# TASK GOAL
Word for word, reproduce every line of the data below.

# SOURCE DATA

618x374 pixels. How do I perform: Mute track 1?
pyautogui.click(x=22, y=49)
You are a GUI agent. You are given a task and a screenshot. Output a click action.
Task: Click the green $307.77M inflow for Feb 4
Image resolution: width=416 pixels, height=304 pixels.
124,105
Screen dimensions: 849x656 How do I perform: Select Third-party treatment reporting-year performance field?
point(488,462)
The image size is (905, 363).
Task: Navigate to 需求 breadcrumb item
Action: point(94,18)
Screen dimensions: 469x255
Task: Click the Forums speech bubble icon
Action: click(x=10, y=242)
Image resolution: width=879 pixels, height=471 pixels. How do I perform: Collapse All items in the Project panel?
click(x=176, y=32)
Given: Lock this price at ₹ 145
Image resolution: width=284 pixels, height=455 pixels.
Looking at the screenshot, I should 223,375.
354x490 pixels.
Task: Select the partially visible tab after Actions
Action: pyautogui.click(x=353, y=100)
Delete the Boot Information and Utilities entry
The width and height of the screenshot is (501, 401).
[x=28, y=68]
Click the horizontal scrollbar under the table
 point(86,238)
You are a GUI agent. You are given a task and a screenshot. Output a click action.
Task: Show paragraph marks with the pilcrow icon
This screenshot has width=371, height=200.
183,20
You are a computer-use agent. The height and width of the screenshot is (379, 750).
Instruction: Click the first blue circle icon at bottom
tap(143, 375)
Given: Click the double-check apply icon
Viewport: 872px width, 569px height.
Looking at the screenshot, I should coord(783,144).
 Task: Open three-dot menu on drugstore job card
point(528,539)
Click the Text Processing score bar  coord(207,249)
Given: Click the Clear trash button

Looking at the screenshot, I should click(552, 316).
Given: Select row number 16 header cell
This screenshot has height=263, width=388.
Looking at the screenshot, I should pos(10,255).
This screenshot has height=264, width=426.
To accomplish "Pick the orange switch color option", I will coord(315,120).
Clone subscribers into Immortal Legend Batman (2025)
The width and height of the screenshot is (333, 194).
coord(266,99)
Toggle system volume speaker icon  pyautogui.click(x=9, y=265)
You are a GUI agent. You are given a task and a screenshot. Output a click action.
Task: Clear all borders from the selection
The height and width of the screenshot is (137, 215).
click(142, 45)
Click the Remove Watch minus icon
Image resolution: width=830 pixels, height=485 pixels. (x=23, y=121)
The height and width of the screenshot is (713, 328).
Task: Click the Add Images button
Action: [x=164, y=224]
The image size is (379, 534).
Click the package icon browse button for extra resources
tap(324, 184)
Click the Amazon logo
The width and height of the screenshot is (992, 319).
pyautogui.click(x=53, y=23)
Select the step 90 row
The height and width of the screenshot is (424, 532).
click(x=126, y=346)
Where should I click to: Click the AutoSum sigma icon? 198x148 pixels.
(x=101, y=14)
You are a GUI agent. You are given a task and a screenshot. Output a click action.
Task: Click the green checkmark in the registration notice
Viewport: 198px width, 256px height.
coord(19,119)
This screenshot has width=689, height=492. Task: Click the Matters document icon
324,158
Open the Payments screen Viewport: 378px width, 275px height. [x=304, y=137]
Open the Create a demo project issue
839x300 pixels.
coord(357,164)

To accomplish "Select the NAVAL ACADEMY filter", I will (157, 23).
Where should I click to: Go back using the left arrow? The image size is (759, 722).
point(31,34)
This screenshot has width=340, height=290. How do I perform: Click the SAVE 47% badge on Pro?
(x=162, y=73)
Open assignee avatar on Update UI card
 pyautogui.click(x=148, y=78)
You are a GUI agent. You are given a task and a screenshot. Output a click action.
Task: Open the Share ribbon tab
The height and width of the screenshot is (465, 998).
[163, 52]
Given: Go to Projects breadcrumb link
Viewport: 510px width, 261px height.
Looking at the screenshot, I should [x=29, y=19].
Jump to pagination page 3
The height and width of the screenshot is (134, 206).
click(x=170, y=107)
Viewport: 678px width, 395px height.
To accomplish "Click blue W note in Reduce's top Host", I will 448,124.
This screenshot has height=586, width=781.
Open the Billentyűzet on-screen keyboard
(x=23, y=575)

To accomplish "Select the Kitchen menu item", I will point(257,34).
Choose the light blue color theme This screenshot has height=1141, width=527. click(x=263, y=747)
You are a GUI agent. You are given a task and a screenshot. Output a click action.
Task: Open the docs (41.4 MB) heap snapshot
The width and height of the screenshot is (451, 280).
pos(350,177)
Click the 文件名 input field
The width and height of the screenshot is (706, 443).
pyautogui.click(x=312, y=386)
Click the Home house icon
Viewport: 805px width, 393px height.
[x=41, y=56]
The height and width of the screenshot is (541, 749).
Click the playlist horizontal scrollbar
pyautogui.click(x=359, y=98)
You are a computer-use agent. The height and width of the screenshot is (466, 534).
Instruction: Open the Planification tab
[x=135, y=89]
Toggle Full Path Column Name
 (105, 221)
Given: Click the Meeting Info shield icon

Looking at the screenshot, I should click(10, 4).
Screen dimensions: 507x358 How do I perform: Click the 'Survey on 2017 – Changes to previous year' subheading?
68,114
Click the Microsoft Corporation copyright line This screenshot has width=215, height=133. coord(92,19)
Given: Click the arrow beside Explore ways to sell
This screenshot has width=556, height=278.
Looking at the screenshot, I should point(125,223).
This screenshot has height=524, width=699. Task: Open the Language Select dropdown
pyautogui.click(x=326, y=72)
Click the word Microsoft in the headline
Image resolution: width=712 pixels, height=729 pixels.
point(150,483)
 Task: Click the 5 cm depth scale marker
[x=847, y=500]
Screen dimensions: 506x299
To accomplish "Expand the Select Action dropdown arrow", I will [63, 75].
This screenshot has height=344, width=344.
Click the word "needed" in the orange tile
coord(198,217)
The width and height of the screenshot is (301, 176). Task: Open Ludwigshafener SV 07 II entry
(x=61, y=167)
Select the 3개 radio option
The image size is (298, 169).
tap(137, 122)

# EXERCISE RESULT
618x374 pixels. How do I perform: Mute track 1?
pyautogui.click(x=22, y=49)
You are a GUI agent. You are given a task and a screenshot. Output a click action.
Task: Click the green $307.77M inflow for Feb 4
Image resolution: width=416 pixels, height=304 pixels.
124,105
Screen dimensions: 849x656 How do I perform: Select Third-party treatment reporting-year performance field?
point(488,462)
The image size is (905, 363).
Task: Navigate to 需求 breadcrumb item
Action: point(94,18)
Screen dimensions: 469x255
Task: Click the Forums speech bubble icon
Action: click(x=10, y=242)
Image resolution: width=879 pixels, height=471 pixels. How do I perform: Collapse All items in the Project panel?
click(x=176, y=32)
Given: Lock this price at ₹ 145
Image resolution: width=284 pixels, height=455 pixels.
Looking at the screenshot, I should 223,375.
354x490 pixels.
Task: Select the partially visible tab after Actions
Action: pyautogui.click(x=353, y=100)
Delete the Boot Information and Utilities entry
The width and height of the screenshot is (501, 401).
[x=28, y=68]
Click the horizontal scrollbar under the table
 point(86,238)
You are a GUI agent. You are given a task and a screenshot. Output a click action.
Task: Show paragraph marks with the pilcrow icon
This screenshot has width=371, height=200.
183,20
You are a computer-use agent. The height and width of the screenshot is (379, 750).
Instruction: Click the first blue circle icon at bottom
tap(143, 375)
Given: Click the double-check apply icon
Viewport: 872px width, 569px height.
Looking at the screenshot, I should coord(783,144).
 Task: Open three-dot menu on drugstore job card
point(528,539)
Click the Text Processing score bar  coord(207,249)
Given: Click the Clear trash button

Looking at the screenshot, I should click(552, 316).
Given: Select row number 16 header cell
This screenshot has height=263, width=388.
Looking at the screenshot, I should pos(10,255).
This screenshot has height=264, width=426.
To accomplish "Pick the orange switch color option", I will coord(315,120).
Clone subscribers into Immortal Legend Batman (2025)
The width and height of the screenshot is (333, 194).
coord(266,99)
Toggle system volume speaker icon  pyautogui.click(x=9, y=265)
You are a GUI agent. You are given a task and a screenshot. Output a click action.
Task: Clear all borders from the selection
The height and width of the screenshot is (137, 215).
click(142, 45)
Click the Remove Watch minus icon
Image resolution: width=830 pixels, height=485 pixels. (x=23, y=121)
The height and width of the screenshot is (713, 328).
Task: Click the Add Images button
Action: [x=164, y=224]
The image size is (379, 534).
Click the package icon browse button for extra resources
tap(324, 184)
Click the Amazon logo
The width and height of the screenshot is (992, 319).
pyautogui.click(x=53, y=23)
Select the step 90 row
The height and width of the screenshot is (424, 532).
click(x=126, y=346)
Where should I click to: Click the AutoSum sigma icon? 198x148 pixels.
(x=101, y=14)
You are a GUI agent. You are given a task and a screenshot. Output a click action.
Task: Click the green checkmark in the registration notice
Viewport: 198px width, 256px height.
coord(19,119)
This screenshot has width=689, height=492. Task: Click the Matters document icon
324,158
Open the Payments screen Viewport: 378px width, 275px height. [x=304, y=137]
Open the Create a demo project issue
839x300 pixels.
coord(357,164)

To accomplish "Select the NAVAL ACADEMY filter", I will (157, 23).
Where should I click to: Go back using the left arrow? The image size is (759, 722).
point(31,34)
This screenshot has width=340, height=290. How do I perform: Click the SAVE 47% badge on Pro?
(x=162, y=73)
Open assignee avatar on Update UI card
 pyautogui.click(x=148, y=78)
You are a GUI agent. You are given a task and a screenshot. Output a click action.
Task: Open the Share ribbon tab
The height and width of the screenshot is (465, 998).
[163, 52]
Given: Go to Projects breadcrumb link
Viewport: 510px width, 261px height.
Looking at the screenshot, I should [x=29, y=19].
Jump to pagination page 3
The height and width of the screenshot is (134, 206).
click(x=170, y=107)
Viewport: 678px width, 395px height.
To accomplish "Click blue W note in Reduce's top Host", I will 448,124.
This screenshot has height=586, width=781.
Open the Billentyűzet on-screen keyboard
(x=23, y=575)

To accomplish "Select the Kitchen menu item", I will point(257,34).
Choose the light blue color theme This screenshot has height=1141, width=527. click(x=263, y=747)
You are a GUI agent. You are given a task and a screenshot. Output a click action.
Task: Open the docs (41.4 MB) heap snapshot
The width and height of the screenshot is (451, 280).
pos(350,177)
Click the 文件名 input field
The width and height of the screenshot is (706, 443).
pyautogui.click(x=312, y=386)
Click the Home house icon
Viewport: 805px width, 393px height.
[x=41, y=56]
The height and width of the screenshot is (541, 749).
Click the playlist horizontal scrollbar
pyautogui.click(x=359, y=98)
You are a computer-use agent. The height and width of the screenshot is (466, 534).
Instruction: Open the Planification tab
[x=135, y=89]
Toggle Full Path Column Name
 (105, 221)
Given: Click the Meeting Info shield icon

Looking at the screenshot, I should click(10, 4).
Screen dimensions: 507x358 How do I perform: Click the 'Survey on 2017 – Changes to previous year' subheading?
68,114
Click the Microsoft Corporation copyright line This screenshot has width=215, height=133. coord(92,19)
Given: Click the arrow beside Explore ways to sell
This screenshot has width=556, height=278.
Looking at the screenshot, I should point(125,223).
This screenshot has height=524, width=699. Task: Open the Language Select dropdown
pyautogui.click(x=326, y=72)
Click the word Microsoft in the headline
Image resolution: width=712 pixels, height=729 pixels.
point(150,483)
 Task: Click the 5 cm depth scale marker
[x=847, y=500]
Screen dimensions: 506x299
To accomplish "Expand the Select Action dropdown arrow", I will [63, 75].
This screenshot has height=344, width=344.
Click the word "needed" in the orange tile
coord(198,217)
The width and height of the screenshot is (301, 176). Task: Open Ludwigshafener SV 07 II entry
(x=61, y=167)
Select the 3개 radio option
The image size is (298, 169).
tap(137, 122)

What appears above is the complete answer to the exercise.